In his dismissal of the complaints on Monday, Judge James E. Boasberg wrote that the FTC had been almost glib in its arguments — “… almost as if the agency expects the Court to simply nod to the conventional wisdom that Facebook is a monopolist.”
“The FTC has failed to plead enough facts to plausibly establish a necessary element of all of its Section 2 claims — namely, that Facebook has monopoly power in the market for Personal Social Networking (PSN) Services,” Boasberg wrote. “The complaint contains nothing on that score save the naked allegation that the company has had and still has a ‘dominant share of th[at] market (in excess of 60%).’”

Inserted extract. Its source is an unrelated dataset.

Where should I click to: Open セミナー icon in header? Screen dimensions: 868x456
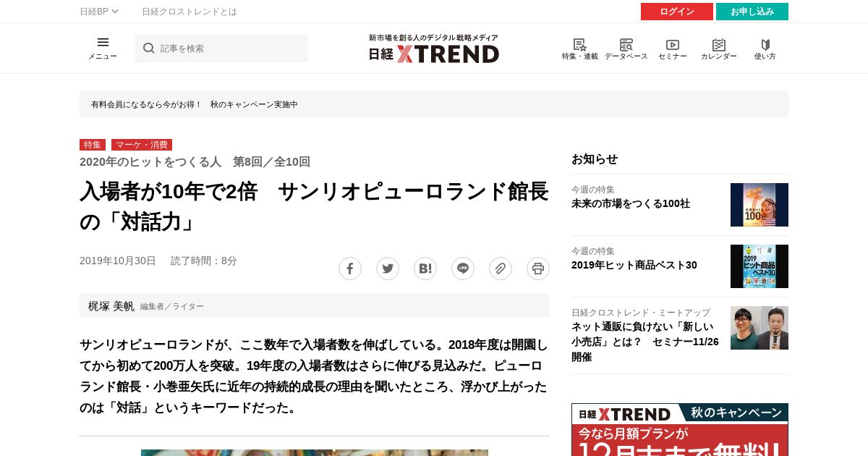point(673,49)
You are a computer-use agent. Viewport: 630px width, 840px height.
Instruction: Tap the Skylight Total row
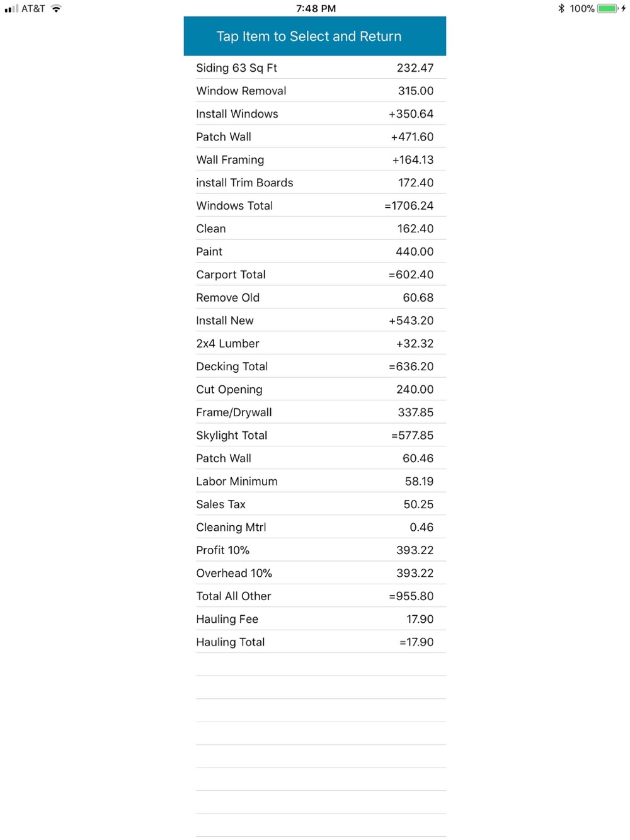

News of the dismissal likely comes as a rare bright spot for Facebook, which is currently one of several companies in the crosshairs of a bipartisan slate of antitrust bills recently advanced in the House of Representatives. The legislation aims to bring Big Tech to heel, focusing on dismantling the market stranglehold currently enjoyed by companies like Apple, Amazon, Google and Facebook.
Rather than quell the growing anti-monopoly sentiment in Washington, news of Monday’s dismissal seemed to galvanize lawmakers.
“Today’s development in the FTC’s case against Facebook shows that antitrust reform is urgently needed,” Rep. Ken Buck (R-CO), ranking member on the House Judiciary Committee’s antitrust subcommittee, wrote in a Monday tweet. “Congress needs to provide additional tools and resources to our antitrust enforcers to go after Big Tech companies engaging in anticompetitive conduct.”